"Литературный текст: проблемы и методы исследования. 7. Анализ одного произведения: «Москва-Петушки» Вен. Ерофеева (Сборник научных трудов)" - читать интересную книгу автора

Н. С. Павлова, С. Н. Бройтман. Финал романа Вен. Ерофеева «Москва–Петушки» (к проблеме: В. Ерофеев и Ф. Кафка) Москва

Роман В. Ерофеева и в особенности его финал содержит ряд перекличек с «Процессом» Ф. Кафки (перевод которого на русский язык был опубликован в 1965 г. и сразу стал широко известен).[146] Совершенно непосредствено, до анализа, поражает сходство сцен казни и гибели героев. И Веничку и Йозефа К. преследуют или — в другом случае — ведут палачи или убийцы. Героя Кафки они сводят по лестнице вниз; к Веничке, спрятавшемуся на верхней площадке, они неотступно движутся по лестнице вверх (в обоих романах лестница имеет и символическое значение). Господствует одна и та же атмосфера безысходности — выхода нет, человек гибнет. В заброшенном пустом месте, будь то каменоломня или площадка лестницы, в дело пускают нож. Страх, ужас. Последняя жалоба.
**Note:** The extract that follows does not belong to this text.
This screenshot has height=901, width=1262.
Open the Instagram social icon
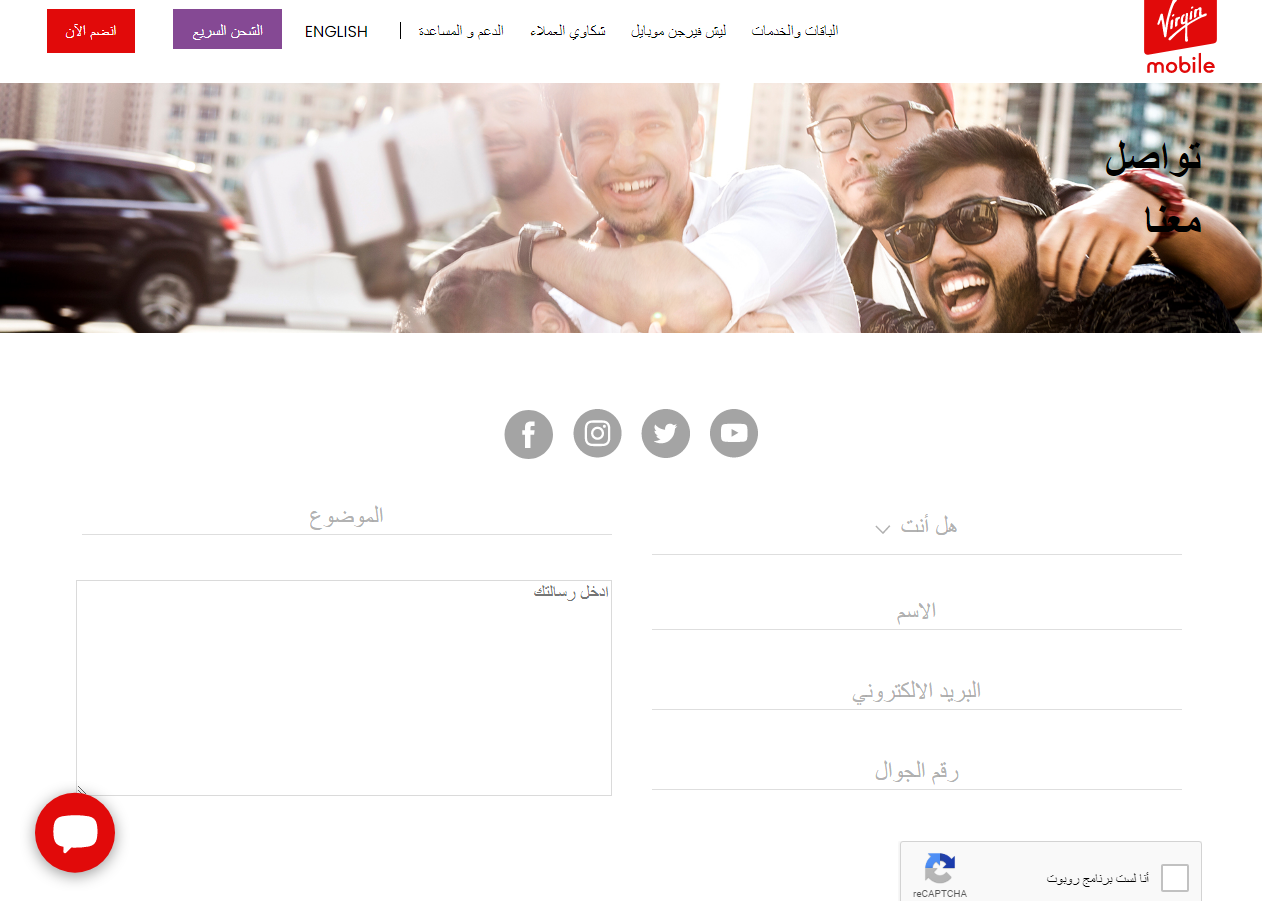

Но важны не буквальные совпадения, а особого рода сходство-несходство, важные попадания «рядом», а иногда «минус-сходство», заставляющие говорить не только о значении для русского писателя романа Кафки, но и о своеобразном диалоге с ним. С учетом этого присмотримся к перекличкам двух произведений.

1. Убийство / казнь главных героев двумя / четырьмя палачами / убийцами.
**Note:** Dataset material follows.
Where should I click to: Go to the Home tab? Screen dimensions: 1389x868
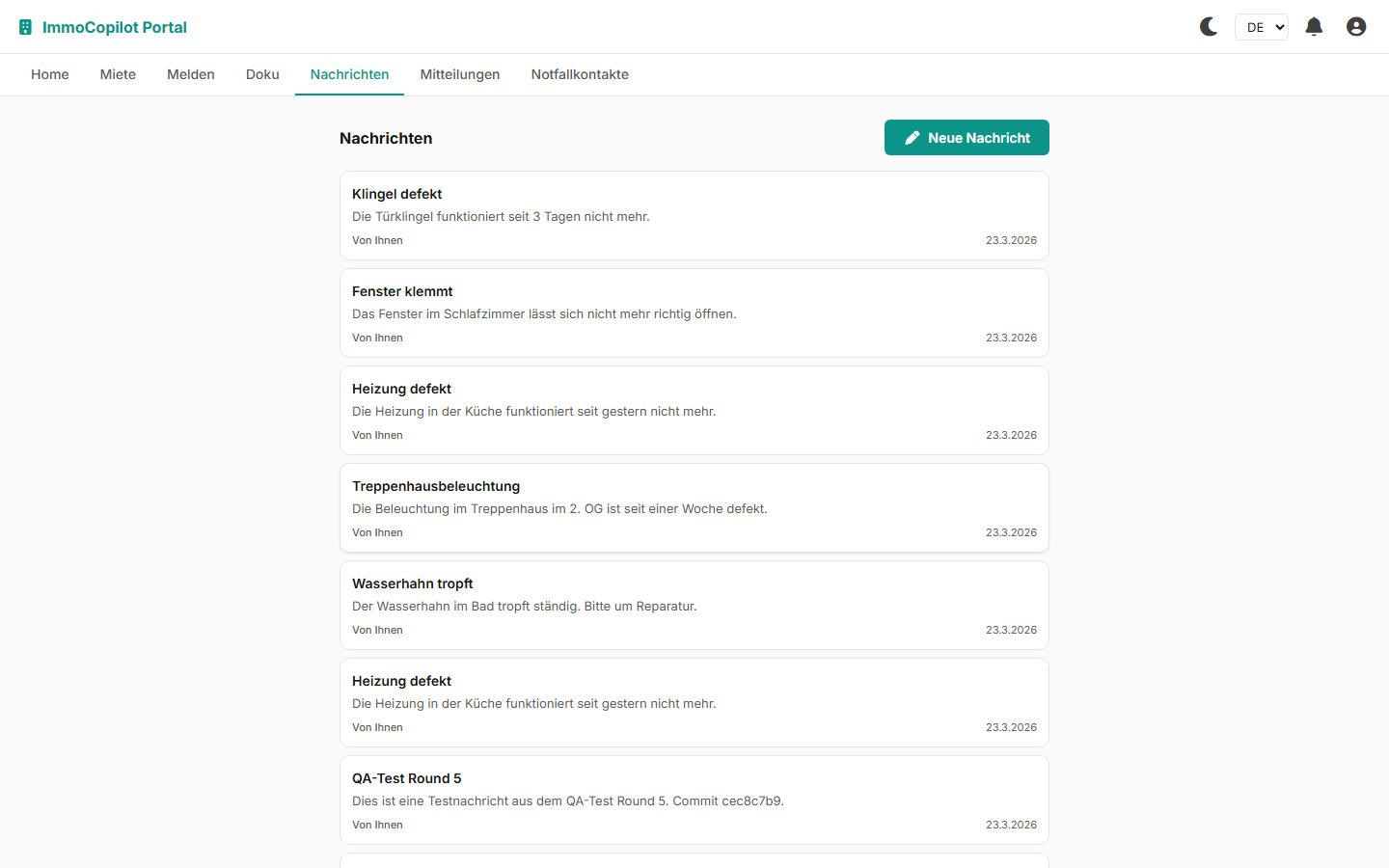click(50, 74)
2. Убийство в обоих случаях происходит ночью (за К. приходят в 9 вечера), констатируется наличие / отсутствие света и выделяется мотив «окна»: когда К ведут на казнь, он видит «темную улицу. На той стороне почти во всех окнах уже было темно, во многих спустили занавеси» (с.305). Ср. у Ерофеева: «Почему на улицах нет людей? Куда все вымерли? lt;…gt; ни в одном окне никакого света… и фонари так фантастично горят, не сморгнув» (с.134).
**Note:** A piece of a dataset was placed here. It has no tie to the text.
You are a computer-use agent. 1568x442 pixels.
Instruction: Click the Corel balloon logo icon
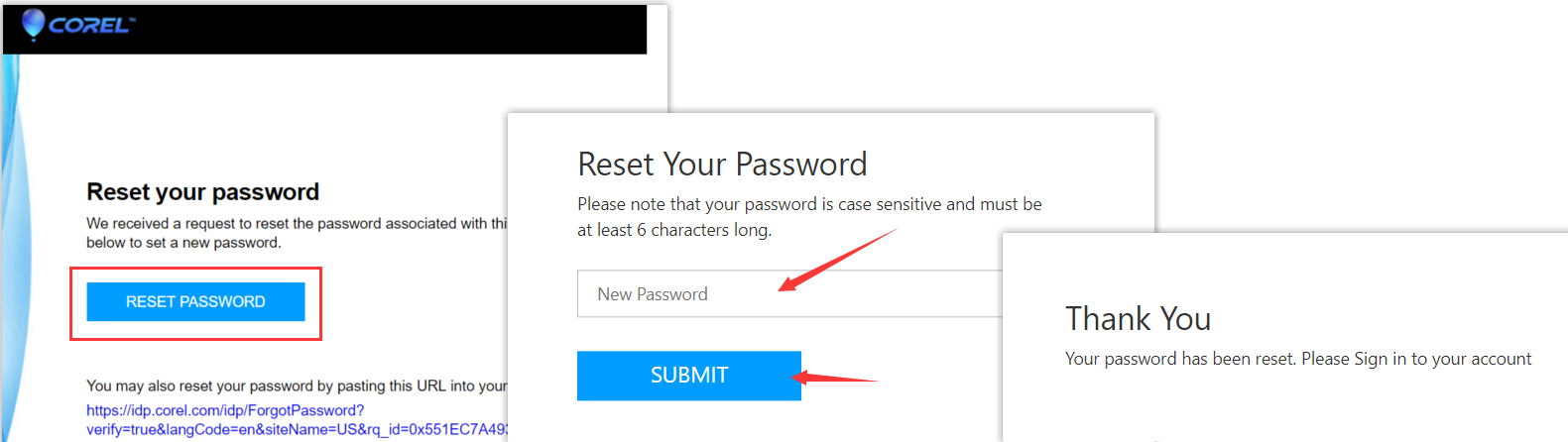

Но у Кафки — в одном из освещенных окон верхнего этажа играли за решеткой маленькие дети (с.305), а перед казнью последнее, что видит герой — «И как вспыхивает свет, так вдруг распахнулось окно там, наверху» (с.309). У Ерофеева этому соответствует другое последнее видение: «…густая красная буква „ю“ распласталась у меня в глазах и задрожала» (с.136).

3. У Кафки палачи похожи на «старых отставных актеров» (с.305), «теноров» (с.306). Ср. у Ерофеева: «Как бы вам объяснить, что у них были за рожи? Да нет, совсем не разбойничьи рожи, скорее даже наоборот с налетом чего-то классического» (с.132–133).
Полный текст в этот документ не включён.